DATA ->

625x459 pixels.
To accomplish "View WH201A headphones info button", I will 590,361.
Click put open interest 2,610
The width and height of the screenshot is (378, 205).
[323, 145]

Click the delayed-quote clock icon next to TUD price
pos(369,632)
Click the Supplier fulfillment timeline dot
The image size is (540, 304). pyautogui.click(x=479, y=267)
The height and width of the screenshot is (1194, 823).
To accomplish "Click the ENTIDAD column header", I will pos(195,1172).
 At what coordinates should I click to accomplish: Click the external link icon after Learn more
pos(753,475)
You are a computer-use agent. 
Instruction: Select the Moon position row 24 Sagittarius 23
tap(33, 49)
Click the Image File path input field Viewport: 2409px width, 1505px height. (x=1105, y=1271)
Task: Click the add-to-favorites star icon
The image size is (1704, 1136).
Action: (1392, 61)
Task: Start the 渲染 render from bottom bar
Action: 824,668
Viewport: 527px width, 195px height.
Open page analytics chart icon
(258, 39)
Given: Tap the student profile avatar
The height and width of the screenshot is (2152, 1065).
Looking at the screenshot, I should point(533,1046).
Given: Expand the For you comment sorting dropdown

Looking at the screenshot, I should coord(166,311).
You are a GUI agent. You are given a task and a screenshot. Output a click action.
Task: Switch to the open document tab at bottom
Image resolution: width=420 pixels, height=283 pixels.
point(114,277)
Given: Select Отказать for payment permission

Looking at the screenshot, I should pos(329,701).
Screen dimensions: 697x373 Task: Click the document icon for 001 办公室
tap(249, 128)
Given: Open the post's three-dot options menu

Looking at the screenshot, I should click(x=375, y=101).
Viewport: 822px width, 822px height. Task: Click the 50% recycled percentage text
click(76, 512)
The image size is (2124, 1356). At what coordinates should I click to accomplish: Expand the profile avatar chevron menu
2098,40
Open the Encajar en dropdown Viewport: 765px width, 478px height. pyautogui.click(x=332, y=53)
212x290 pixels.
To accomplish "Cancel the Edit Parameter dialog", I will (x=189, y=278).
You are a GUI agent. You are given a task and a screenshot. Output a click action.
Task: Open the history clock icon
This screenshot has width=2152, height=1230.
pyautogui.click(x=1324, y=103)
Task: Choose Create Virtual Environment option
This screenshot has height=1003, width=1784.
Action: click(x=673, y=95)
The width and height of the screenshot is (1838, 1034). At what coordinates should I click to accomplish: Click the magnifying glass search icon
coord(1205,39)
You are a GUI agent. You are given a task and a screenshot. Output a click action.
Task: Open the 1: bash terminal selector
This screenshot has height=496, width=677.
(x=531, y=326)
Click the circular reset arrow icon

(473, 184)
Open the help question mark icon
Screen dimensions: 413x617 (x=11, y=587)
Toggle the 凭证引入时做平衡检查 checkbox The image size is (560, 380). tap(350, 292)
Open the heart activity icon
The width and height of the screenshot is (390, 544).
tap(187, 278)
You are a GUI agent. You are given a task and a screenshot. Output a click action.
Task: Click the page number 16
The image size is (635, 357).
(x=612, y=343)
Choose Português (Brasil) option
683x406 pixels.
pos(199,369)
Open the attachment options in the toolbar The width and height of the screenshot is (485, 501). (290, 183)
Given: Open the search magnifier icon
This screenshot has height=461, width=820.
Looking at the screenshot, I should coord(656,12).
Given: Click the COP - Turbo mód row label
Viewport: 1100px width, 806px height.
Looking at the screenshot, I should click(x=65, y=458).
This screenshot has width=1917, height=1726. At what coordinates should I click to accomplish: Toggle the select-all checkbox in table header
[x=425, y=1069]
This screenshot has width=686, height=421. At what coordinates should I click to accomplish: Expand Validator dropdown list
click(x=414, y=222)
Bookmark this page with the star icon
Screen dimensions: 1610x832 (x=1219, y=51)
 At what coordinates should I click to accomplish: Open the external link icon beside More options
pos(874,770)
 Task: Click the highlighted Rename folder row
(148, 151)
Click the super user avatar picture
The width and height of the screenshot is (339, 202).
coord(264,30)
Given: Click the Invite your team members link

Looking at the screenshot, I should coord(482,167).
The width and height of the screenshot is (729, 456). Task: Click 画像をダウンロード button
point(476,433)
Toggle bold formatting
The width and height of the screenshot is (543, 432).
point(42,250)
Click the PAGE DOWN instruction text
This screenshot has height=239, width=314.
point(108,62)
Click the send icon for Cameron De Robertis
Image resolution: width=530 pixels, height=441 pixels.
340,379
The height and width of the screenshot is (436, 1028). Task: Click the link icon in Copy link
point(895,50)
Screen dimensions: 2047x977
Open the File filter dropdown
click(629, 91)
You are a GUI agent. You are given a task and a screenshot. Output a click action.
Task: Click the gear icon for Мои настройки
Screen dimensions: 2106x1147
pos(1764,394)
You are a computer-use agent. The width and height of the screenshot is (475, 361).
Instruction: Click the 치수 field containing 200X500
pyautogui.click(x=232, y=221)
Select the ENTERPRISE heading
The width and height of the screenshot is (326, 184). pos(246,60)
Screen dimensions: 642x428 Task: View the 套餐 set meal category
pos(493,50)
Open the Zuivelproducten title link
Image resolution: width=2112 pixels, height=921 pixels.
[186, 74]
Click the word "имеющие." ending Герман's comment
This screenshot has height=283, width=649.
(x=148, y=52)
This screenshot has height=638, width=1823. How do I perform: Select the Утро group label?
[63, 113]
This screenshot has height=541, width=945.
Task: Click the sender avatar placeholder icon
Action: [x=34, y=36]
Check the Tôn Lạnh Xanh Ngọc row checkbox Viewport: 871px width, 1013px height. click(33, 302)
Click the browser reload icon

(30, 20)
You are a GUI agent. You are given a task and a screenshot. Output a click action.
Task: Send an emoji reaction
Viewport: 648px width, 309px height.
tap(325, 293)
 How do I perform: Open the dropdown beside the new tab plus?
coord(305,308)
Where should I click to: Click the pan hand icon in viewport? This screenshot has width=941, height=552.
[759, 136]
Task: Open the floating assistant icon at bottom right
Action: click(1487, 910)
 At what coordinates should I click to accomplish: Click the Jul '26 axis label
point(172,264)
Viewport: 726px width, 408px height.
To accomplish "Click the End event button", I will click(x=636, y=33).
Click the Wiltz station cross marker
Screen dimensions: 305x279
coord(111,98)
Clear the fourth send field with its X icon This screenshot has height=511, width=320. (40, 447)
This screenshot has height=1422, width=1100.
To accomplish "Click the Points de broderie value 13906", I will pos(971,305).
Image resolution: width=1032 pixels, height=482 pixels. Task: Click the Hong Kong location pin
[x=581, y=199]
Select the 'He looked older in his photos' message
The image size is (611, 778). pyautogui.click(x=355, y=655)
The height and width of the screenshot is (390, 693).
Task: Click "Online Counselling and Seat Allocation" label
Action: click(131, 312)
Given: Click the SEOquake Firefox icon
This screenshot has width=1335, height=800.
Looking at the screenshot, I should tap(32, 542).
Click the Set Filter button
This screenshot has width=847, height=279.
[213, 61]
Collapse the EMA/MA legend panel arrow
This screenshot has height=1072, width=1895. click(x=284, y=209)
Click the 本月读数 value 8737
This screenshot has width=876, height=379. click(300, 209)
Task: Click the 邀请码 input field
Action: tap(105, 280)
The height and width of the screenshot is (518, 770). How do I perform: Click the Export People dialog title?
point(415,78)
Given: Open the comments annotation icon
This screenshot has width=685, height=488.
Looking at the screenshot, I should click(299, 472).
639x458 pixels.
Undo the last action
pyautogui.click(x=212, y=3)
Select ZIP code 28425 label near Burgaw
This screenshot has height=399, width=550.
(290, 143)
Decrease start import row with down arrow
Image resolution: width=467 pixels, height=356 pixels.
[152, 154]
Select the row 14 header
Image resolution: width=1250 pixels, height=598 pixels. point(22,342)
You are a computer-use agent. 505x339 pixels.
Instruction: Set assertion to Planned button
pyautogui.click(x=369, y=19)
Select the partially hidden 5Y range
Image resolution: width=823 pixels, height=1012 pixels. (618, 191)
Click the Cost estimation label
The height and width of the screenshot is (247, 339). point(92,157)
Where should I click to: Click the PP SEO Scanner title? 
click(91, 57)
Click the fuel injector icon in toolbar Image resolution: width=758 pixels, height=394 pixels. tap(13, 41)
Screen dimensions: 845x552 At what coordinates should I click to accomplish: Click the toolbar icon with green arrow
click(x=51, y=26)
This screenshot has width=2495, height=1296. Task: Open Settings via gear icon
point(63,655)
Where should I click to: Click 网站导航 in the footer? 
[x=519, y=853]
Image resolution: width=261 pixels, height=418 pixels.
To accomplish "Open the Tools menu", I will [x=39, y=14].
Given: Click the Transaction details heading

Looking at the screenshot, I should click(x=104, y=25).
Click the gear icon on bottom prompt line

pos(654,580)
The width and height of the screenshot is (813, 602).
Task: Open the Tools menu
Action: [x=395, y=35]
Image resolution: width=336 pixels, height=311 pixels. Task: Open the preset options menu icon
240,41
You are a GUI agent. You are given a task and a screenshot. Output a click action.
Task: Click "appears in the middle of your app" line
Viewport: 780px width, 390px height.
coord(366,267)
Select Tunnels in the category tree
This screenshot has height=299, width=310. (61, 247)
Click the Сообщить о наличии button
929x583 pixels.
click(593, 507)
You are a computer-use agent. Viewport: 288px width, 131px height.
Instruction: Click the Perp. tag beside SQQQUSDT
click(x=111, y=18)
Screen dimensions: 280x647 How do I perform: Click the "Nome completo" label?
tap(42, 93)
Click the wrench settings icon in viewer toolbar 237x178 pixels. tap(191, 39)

GIVEN TASK -> In the listing above, begin at the line that has "Select the row 14 header" and stop after the line containing "pyautogui.click(x=369, y=19)". Can you give those lines again with "Planned" renamed to "Confirmed" and everything else left unchanged?

TASK ANSWER ->
Select the row 14 header
Image resolution: width=1250 pixels, height=598 pixels. point(22,342)
You are a computer-use agent. 505x339 pixels.
Instruction: Set assertion to Confirmed button
pyautogui.click(x=369, y=19)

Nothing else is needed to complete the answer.